## What to work on
The reply must contain exactly the lines below from the one with "You are a computer-use" down to the one with "Given: Select the", both included, and nothing more; please omit the pictures.

(Collected data entries)
************
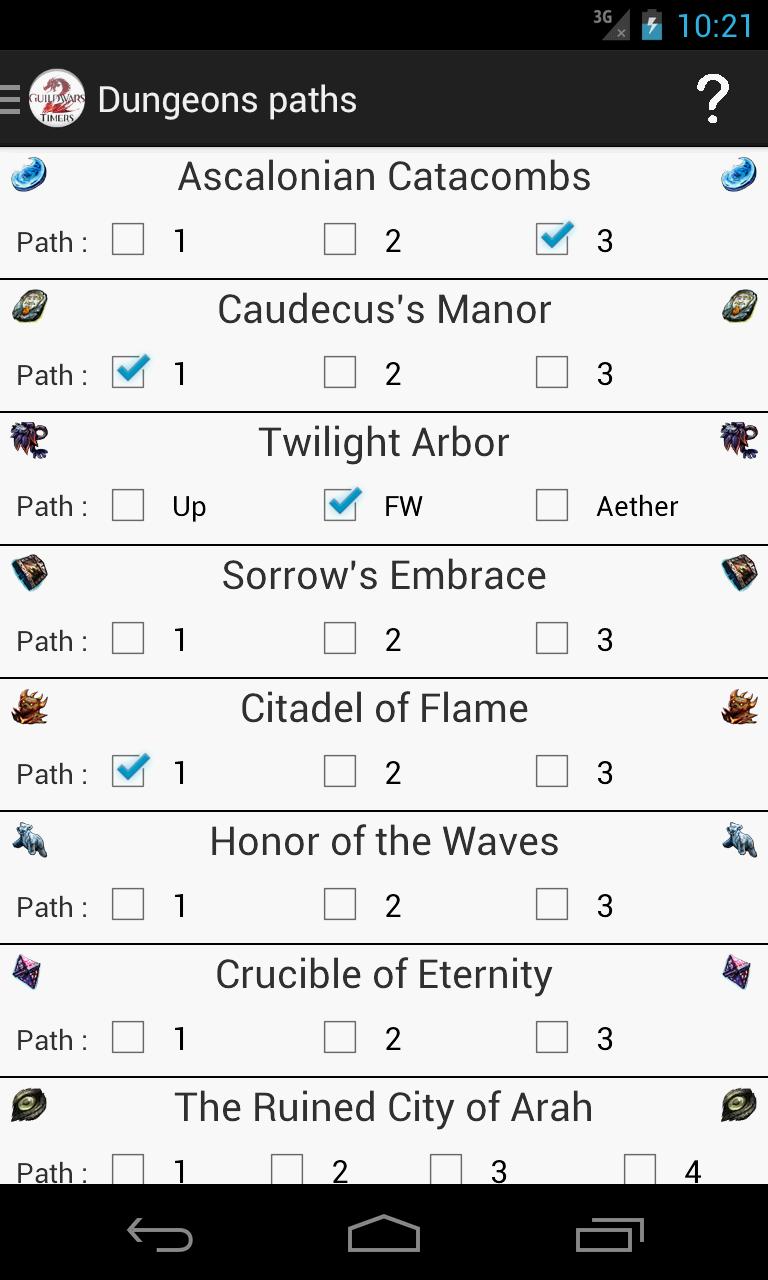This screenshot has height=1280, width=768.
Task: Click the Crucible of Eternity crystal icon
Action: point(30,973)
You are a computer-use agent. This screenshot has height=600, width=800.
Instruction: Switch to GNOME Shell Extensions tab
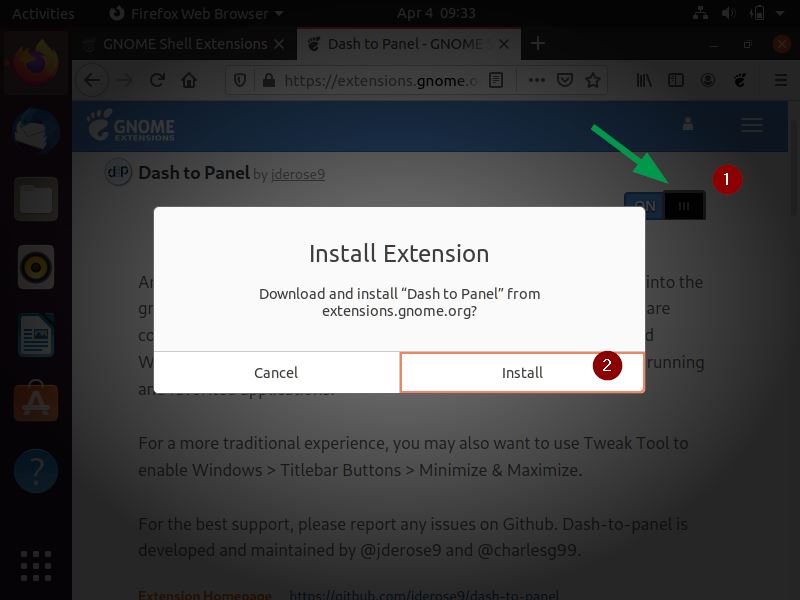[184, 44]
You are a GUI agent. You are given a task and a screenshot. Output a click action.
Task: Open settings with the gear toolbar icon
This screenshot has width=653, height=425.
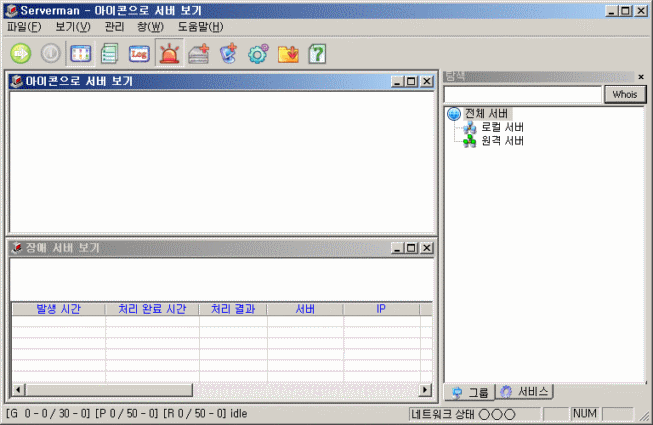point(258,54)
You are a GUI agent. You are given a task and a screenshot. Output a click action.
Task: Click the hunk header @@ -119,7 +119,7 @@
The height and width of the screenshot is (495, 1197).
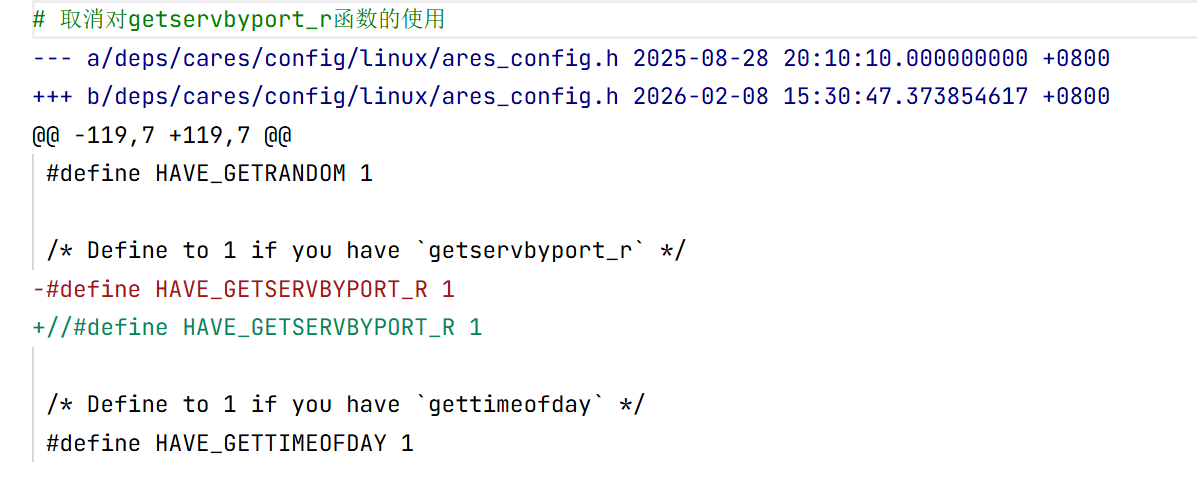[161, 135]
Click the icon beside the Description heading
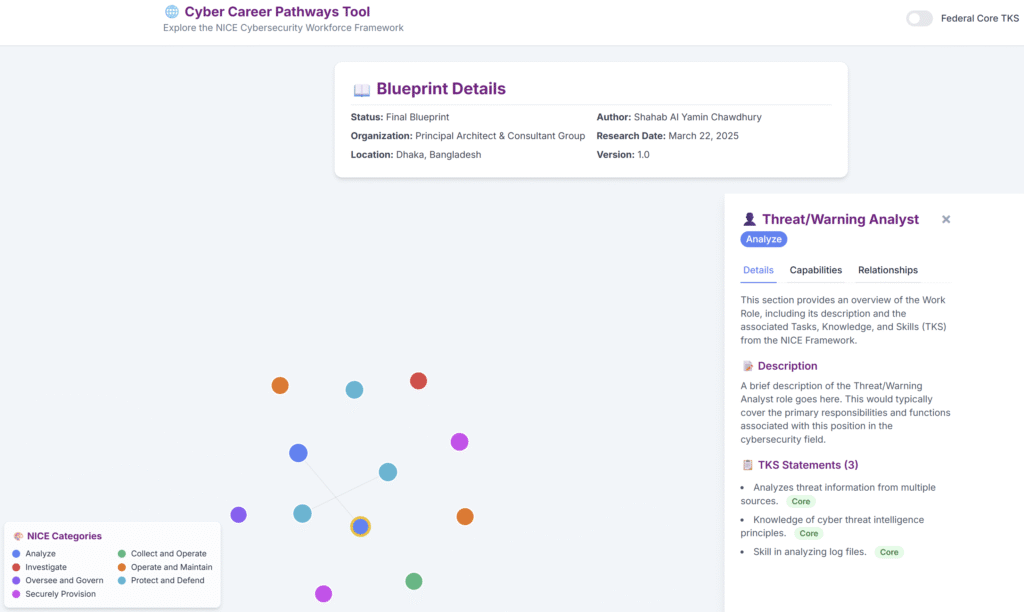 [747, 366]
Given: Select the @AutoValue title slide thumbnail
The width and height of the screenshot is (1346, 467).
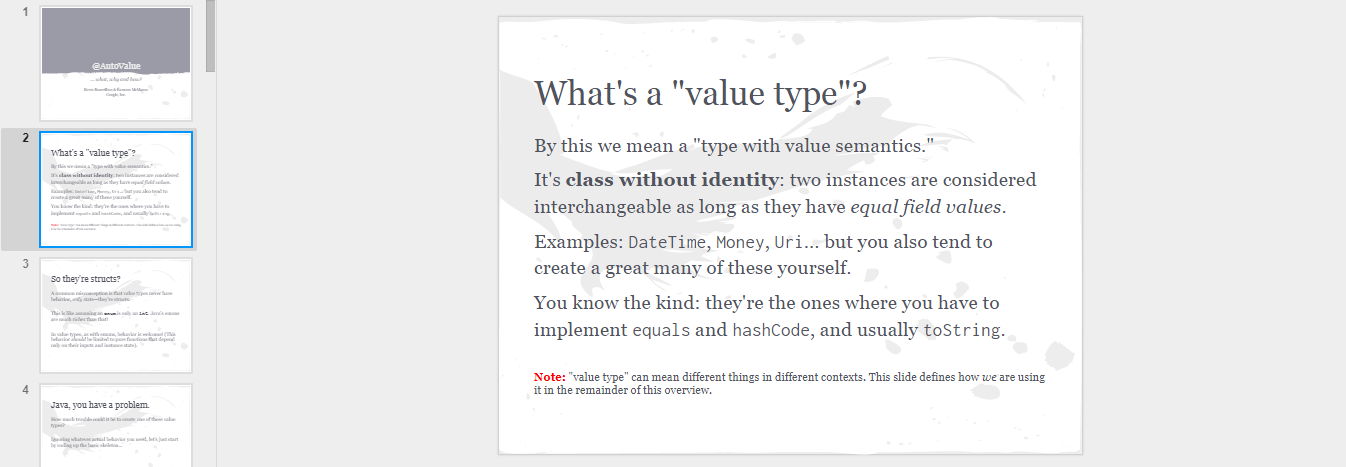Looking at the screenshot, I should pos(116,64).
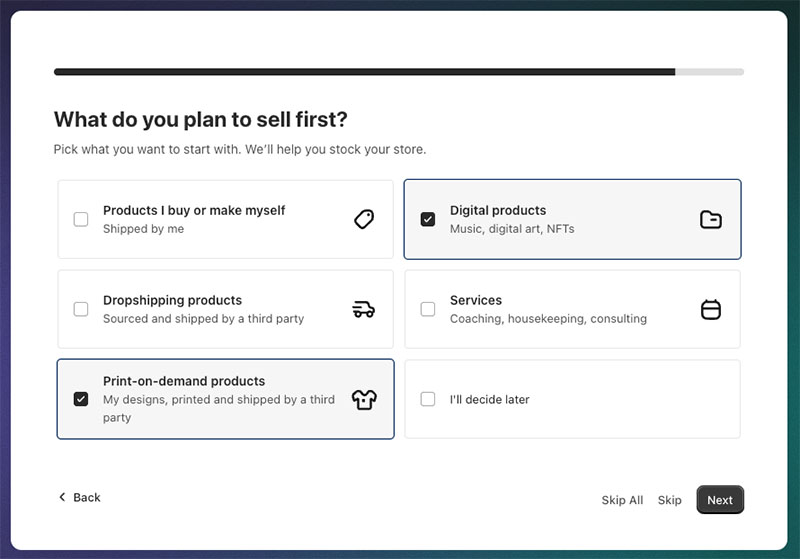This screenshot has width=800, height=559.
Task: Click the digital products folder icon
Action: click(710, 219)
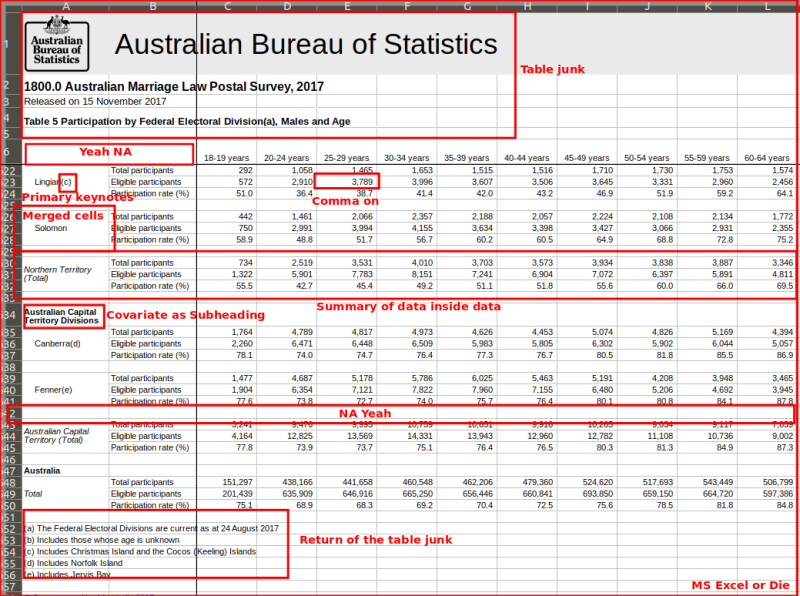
************
## Exercise output
You are a computer-use agent. This screenshot has height=600, width=800.
Instruction: Switch to GNOME Shell Extensions tab
[184, 44]
You are a GUI agent. You are given a task and a screenshot. Output a click action.
Task: Open settings with the gear toolbar icon
This screenshot has width=653, height=425.
point(258,54)
You are a GUI agent. You are given a task and a screenshot. Output a click action.
Task: Click the hunk header @@ -119,7 +119,7 @@
The height and width of the screenshot is (495, 1197).
[161, 135]
Click the icon beside the Description heading
 [747, 366]
Given: Select the @AutoValue title slide thumbnail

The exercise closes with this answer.